Hartz Mountain Industries wants to alter the terms of a tax break it received to build a Long Island warehouse as it struggles to lease the property and fulfill a pledge to bring 500 jobs to Suffolk County.
The New Jersey-based developer has asked the Suffolk County Industrial Development Agency to reduce the incentives it received for the 669,000-square-foot facility at 235 Pinelawn Road in Melville in exchange for cutting that job creation promise in half, Newsday reported.
The warehouse is one of two that Hartz Mountain developed on the site of Newsday’s former headquarters. One of them, at 90 Ruland Road, is fully leased to Amazon. The larger one on Pinelawn Road is hardly leased at all.
Hartz Mountain hasn’t found a tenant that can both fill the space and honor the job creation requirement, forcing it to subdivide the property. Only one tenant is on board so far, a pharmaceutical company that leased 95,000 square feet and promised to create 40 jobs.
The Suffolk County IDA provided the project with more than $3 million in property tax savings for 20 years, conditioned on the 500 promised jobs.
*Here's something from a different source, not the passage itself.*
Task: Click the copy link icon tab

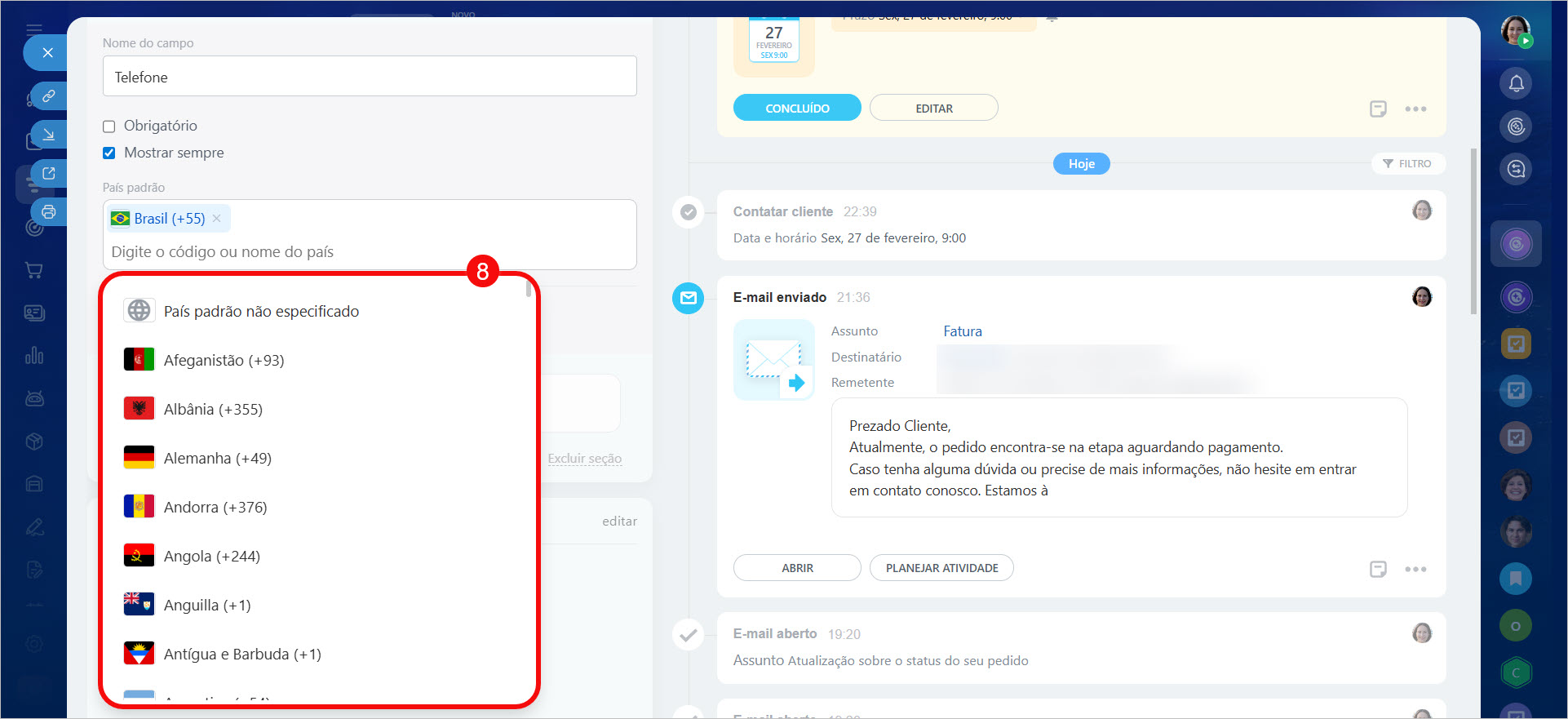Action: [x=49, y=96]
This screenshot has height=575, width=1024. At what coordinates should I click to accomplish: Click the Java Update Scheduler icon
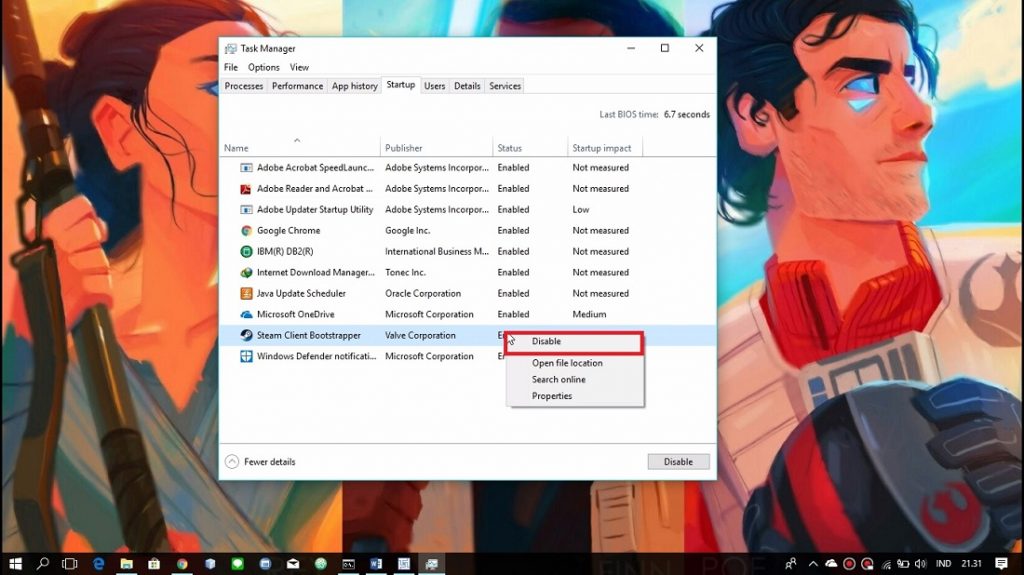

Hartz Mountain has proposed allowing those savings to drop by more than $500,000 and for the term of those savings to be reduced by five years; Hartz did not propose any adjustments to a separate construction equipment sales tax break worth up to $4.6 million or a mortgage recording tax incentive worth up to $663,000.
The IDA board has tabled the decision until next month.
The dilemma at the property is a symptom of a broader problem now facing industrial landlords and developers as the sector, which boomed early in the pandemic, has since cooled considerably. On Tuesday, a WARN notice submitted by industrial tenant N-Quad Logistics revealed plans to cease operations at a 975,000-square-foot single-tenant warehouse it occupied in Staten Island and lay off 136 employees.
Another challenge for Hartz Mountain is the jobs themselves. Warehouse’s tend to be leased by companies whose operations lend themselves well to automation. While not specifically mentioned in this case, warehouses are increasingly operating with more machines and fewer people.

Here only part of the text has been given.